Skip your breakfast and take a trip to Bogor

BOGOR, West Java (JP): When my friend W suggested a
gastronomic tour of Bogor, I was dubious. "Don't have any
breakfast," she ordered. I ignored her advice and tucked into my
cardboard breakfast flakes.

As a child, W spent time with her grandmother who lived in
Bogor, so she bought a local perspective to our wanders. We
circumnavigated the famous Botanical Gardens to Gang Aut, Jl.
Suryakencana, stopping at Ngo Hiang just before the unfathomably
popular Dunkin' Donuts. Food was cooked on a pikulan (traditional
portable stove) between the shop entrance and the street curb.

W ordered and shooed me inside to a table. The interior had an
unusual scrubbed look. The service was fast. We tried Pangsit
Penganten, a clear chicken soup, shredded cabbage and sliced
chicken served with glass noodles and delicious fried wontons.
Ngio hiang was next up: a pork roll in a crunchy fried envelope
with a spicy peanut sambal and pickled vegetables. Then lumpia
basah. These are the mothers of all spring rolls: a very thin-
skinned crepe bundle of finely chopped egg and sauteed
vegetables. (A meal in itself)

Our bill, including drinks, came to Rp 21,000. The restaurant
closes at 3 p.m. -- presumably because all the food sells out.

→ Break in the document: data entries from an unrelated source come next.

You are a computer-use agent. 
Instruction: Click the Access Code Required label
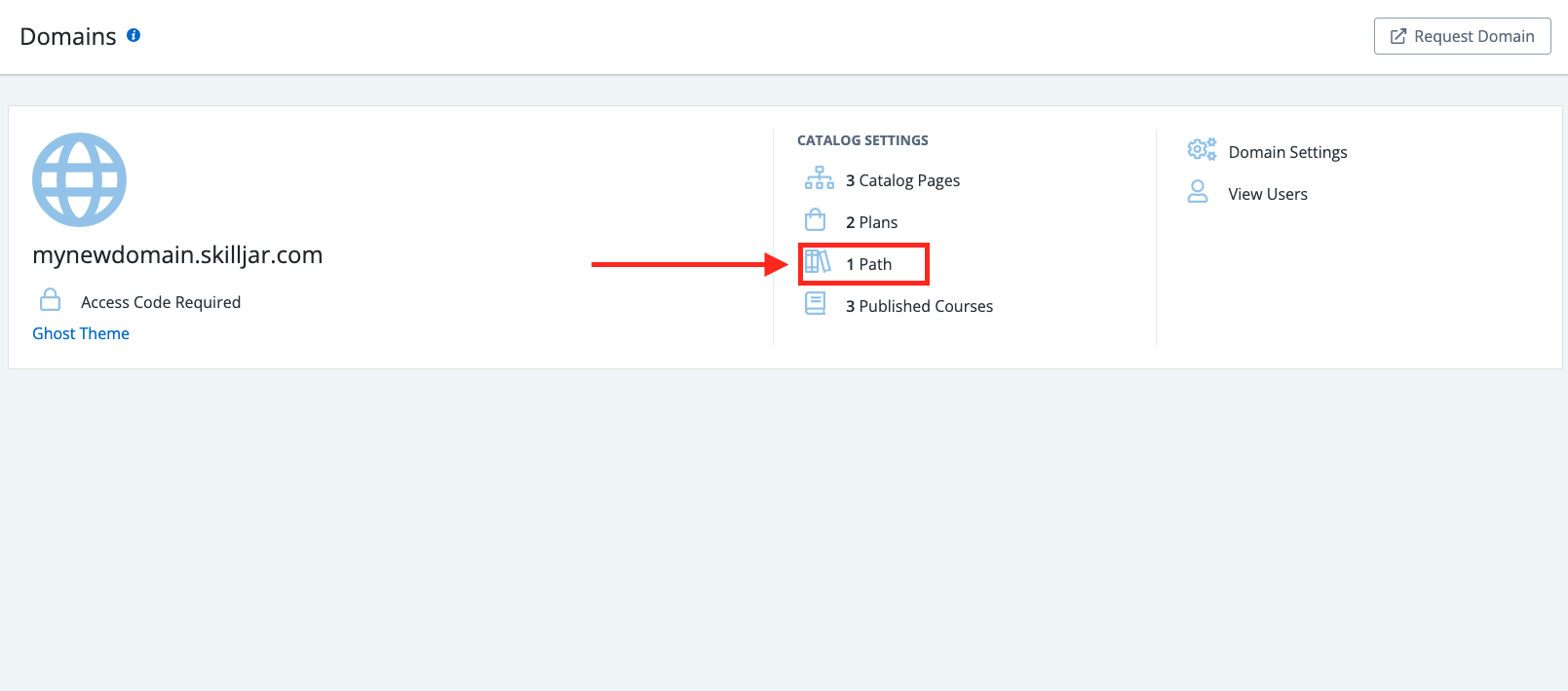[x=161, y=302]
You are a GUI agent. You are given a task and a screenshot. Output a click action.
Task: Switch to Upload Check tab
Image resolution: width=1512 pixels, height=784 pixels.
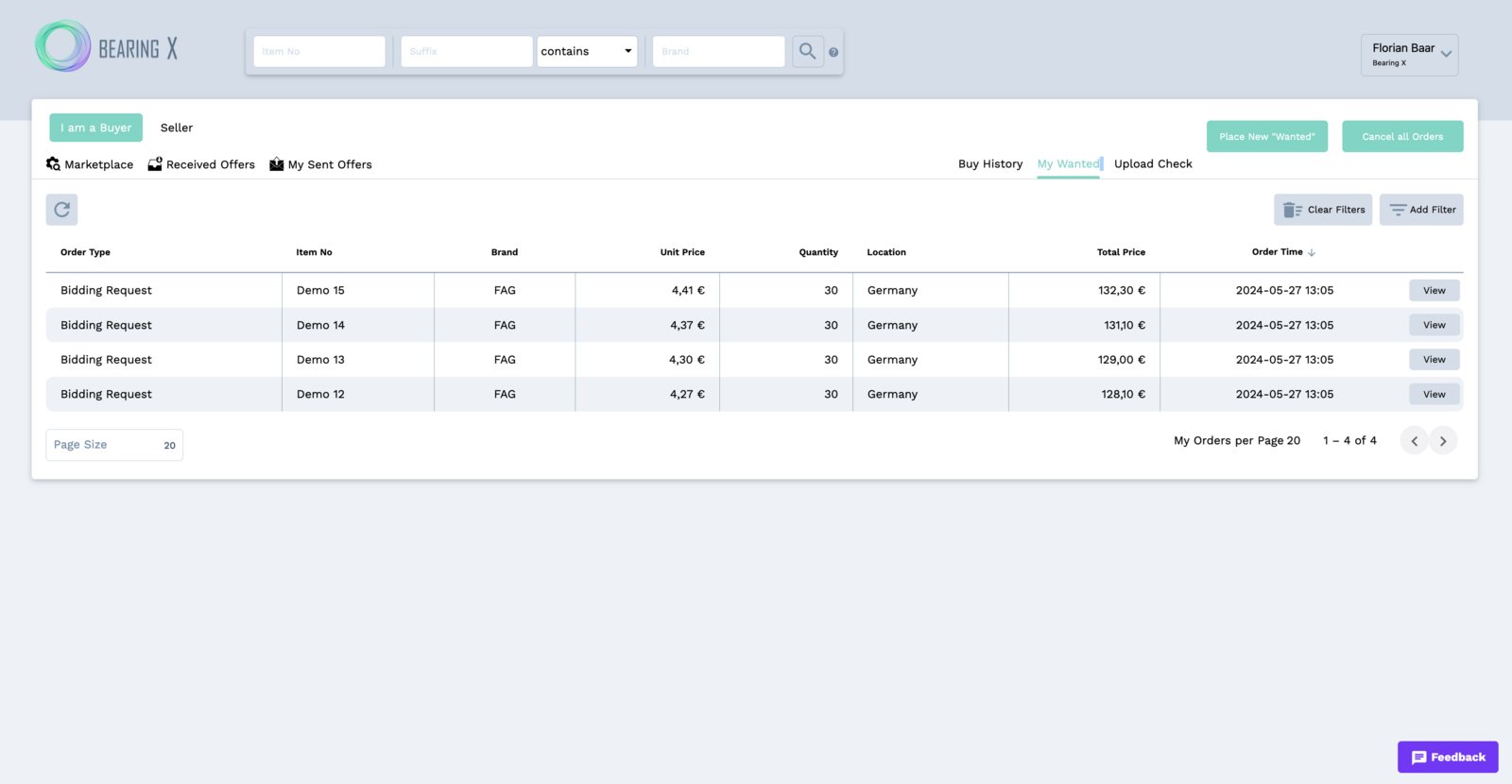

The famous garden was our next stop. W drew my attention to
the small black fish in the pond which are served up at her
workplace for lunch. In the gardens we saw couples sitting
directly under screeching vampire bats and stopped to read
graffiti etched all over a cactus plant, all the while working up
an appetite.

I have heard of people traveling from Bogor to Jakarta for a
meal, but W used to play hooky from school and take a bus to
Bogor to satisfy her cravings for delicacies served at Cholenak
on Jl. Suka Mulya II/20. The street has narrow un-Kijangable
roads and as we approached, a brown sugar treacly aroma,
recalling toffee-making days, filled the air.

W ordered and made a halfhearted apology for the ramshackle
appearance of the verandah-covered area. "But it is homely," she
said. One would think so after coming here for 20 years!

At one stage during the cooking process, the owner and cook
Pak Hasim ran down the street to take a telephone call at a
neighbor's house.

We sat on wooden benches around a rickety table and enjoyed
Pak Hasim's interpretation of es kelapa muda: slices of young
coconut in a mocha-flavored syrup. The baked corn was not your
usual Puncak fare, but char-grilled corn kernels in a sweet and
sour sauce. For dessert we had pisang bakar and tape bakar --
chunks of sweet fried banana and fermented cassava, with strips
of young coconut in a brown sugar sauce.

After we settled the bill (Rp 14,000), Pak Hasim knocked down
some lengkeng (longan) from a tree in the front, while W helped
herself to a sawo (sapodilla) also from out front. The brown-
skinned fruit looks like a small potato, but has a glorious honey
taste.

Our final destination was the Food Station Meridiun on Jl.
Sukasari. Behind the counter were 10 or so young people spooning
chunks of fruit in a red liquid into plastic bags. "This is
Bogor's version of the West Java speciality asinan," said W.

Asinan is pickled vegetables or fruit. I chose the fruit
version. Back home, following W's instructions, I poured the
pickled fruit and vegetable chunks (young papaya, sweet potato,
pineapple, young mangoes and salak) into a bowl. I added the
peanuts (packed separately in the bag) and then crunched up a
krupuk keriting (curly chip). The complex mixture of textures and
tastes made it the best Indonesian snack I have tried.

So if shopping malls and seedy steak house pubs have palled,
skip breakfast and take a trip to Bogor.